序章の悪役は日本でしたが、こっちでは香港を統治する「英国」です。
本来は自分たちのものである土地に外から勝手にやってきて、蹂躙の限りを尽くすわるいやつら。そのわるいやつらに虐げられ搾取され、理不尽な目に遭わされても我慢に我慢を重ね、その挙げ句にとうとう堪忍袋の緒が切れて大反撃→正義(=中国人)は勝つというとてもわかりやすい、というかもうこれはこうした映画の伝統芸な流れですね。
これもまたそうした伝統芸の上にのっかっていて、物語的には手垢のついた手法ですが、なにしろ圧倒的な肉体というものが前提にあるので手垢のついた伝統芸でも良しというか、「そういう前提があってはじめて伝統芸って気持ち良くなるんだなあ」といいますか。
序章の三浦に対するラスボスは英国人ボクサーのツイスター。みるからに下品であぶらぎった肉食獣的佇まいで、こんなお下劣野郎にあの春風にそよぐ野の花のような(笑)イップ師匠がどんな戦いを挑まれるのか、そしてどういうふうにぼこぼこにしてくださるのか、序章を経験した私のお楽しみは既にそこだけです。
でも、そこに辿り着くまでのああだこうだももちろんいちいち素敵です。
序章ではイップ師匠に楯突いていた、武術家というよりも山賊の頭目みたいだったカムさん(樊少皇さん)が、
こっちでは香港へ渡って、山賊じゃなくて魚市場で働くイキのいいおにいちゃんになって出てきます。
全身が映るとずぼんの丈がくるぶしのかなり上ぐらいで、つんつるてん加減がとってもチャーミングな樊少皇さんです。
イップ師匠とのバトルで片方の耳の聴力を失ってしまったというのに、再会したカムさんはイップ師匠にめろめろです。
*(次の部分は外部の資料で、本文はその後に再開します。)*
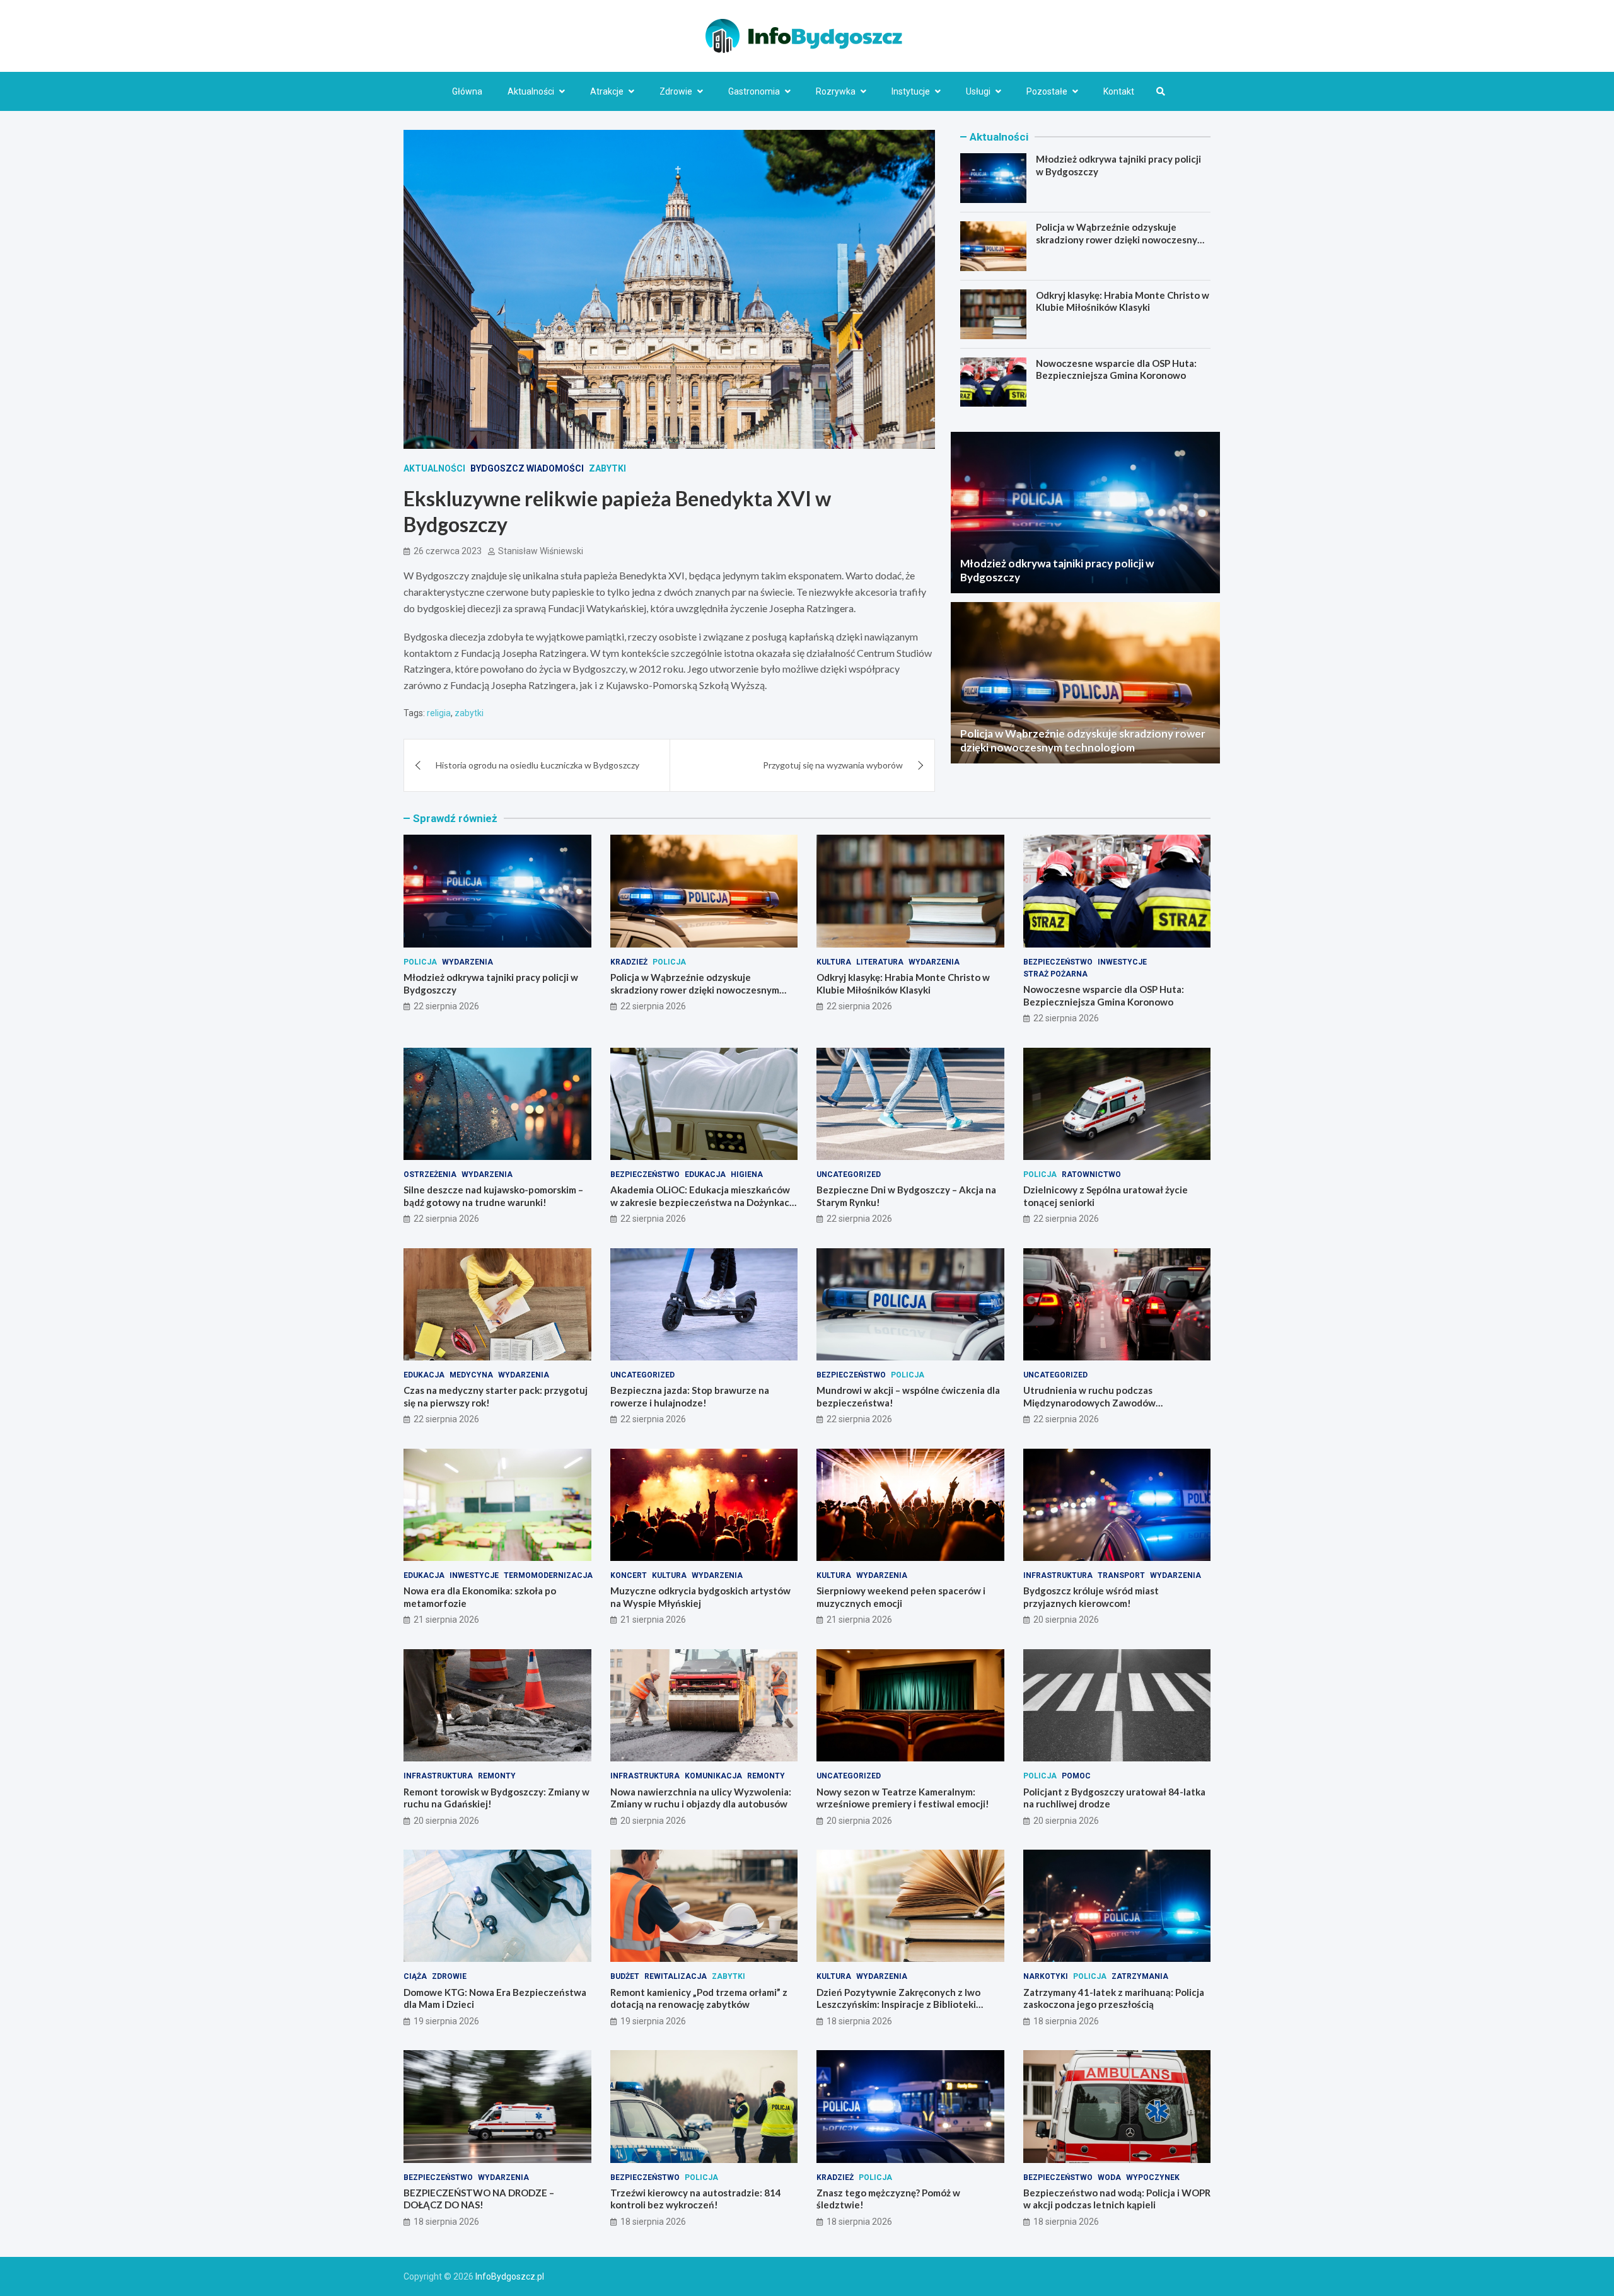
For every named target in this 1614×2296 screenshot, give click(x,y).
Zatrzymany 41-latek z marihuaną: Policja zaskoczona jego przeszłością (1113, 1998)
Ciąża (415, 1976)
ていうかこれ、出てくる野郎という野郎が全員イップ師匠にめろめろになってしまう映画でした極言すれば。
いやそれもむべなるかな。
せっかく弟子が集まっても稽古代をちゃんと徴収できなくて(育ちが良いのでお金方面は鷹揚に出来ている師匠)あいかわらずの貧乏暮らしだったり、脳に障害を負って路上生活者になってしまった大恩ある親友(任達華)のめんどうをみたり、いつのまにか嫁がちゃっかり第二子を妊娠していたり。
「ああ、単なる武術馬鹿じゃなくてちゃんと日々の生活をこなしているひとなのだな」
という感じで、そのごく普通の中年男性の生活感と命ぎりぎりな武闘場面の落差がまたいろっぽくて、じつに素敵なのです。手垢のついた伝統芸なお話運びでも、膝の上でぎゅっとこぶし握りしめて前のめりで観れてしまうのは、ひとえに主人公イップ・マンが魅力的な人物だからなのです。
武闘場面においてですが、「寸止め」というのがしばしば出てきます。とどめをさすまでもない相手、己より明らかに技倆の劣る相手に対して、打撃の力を弱めたり、余裕で突ける急所を瞬時に外したり、倒れ込む相手のダメージが少なくて済むようにすっと手を差し伸べたり、イップ師匠はそういう気遣いをみせます。彼がそうした気遣いを忘れるのは敵と見なした相手に向かうときのみ。こぶしが傷ついて血が滲むまで打撃をやめない。自分の愛するものを蹂躙した相手への憎悪という感情以上に、武術家としての野性というか反射神経というか、そういうものが理性ではとめられない暴走をしているような感じもありました。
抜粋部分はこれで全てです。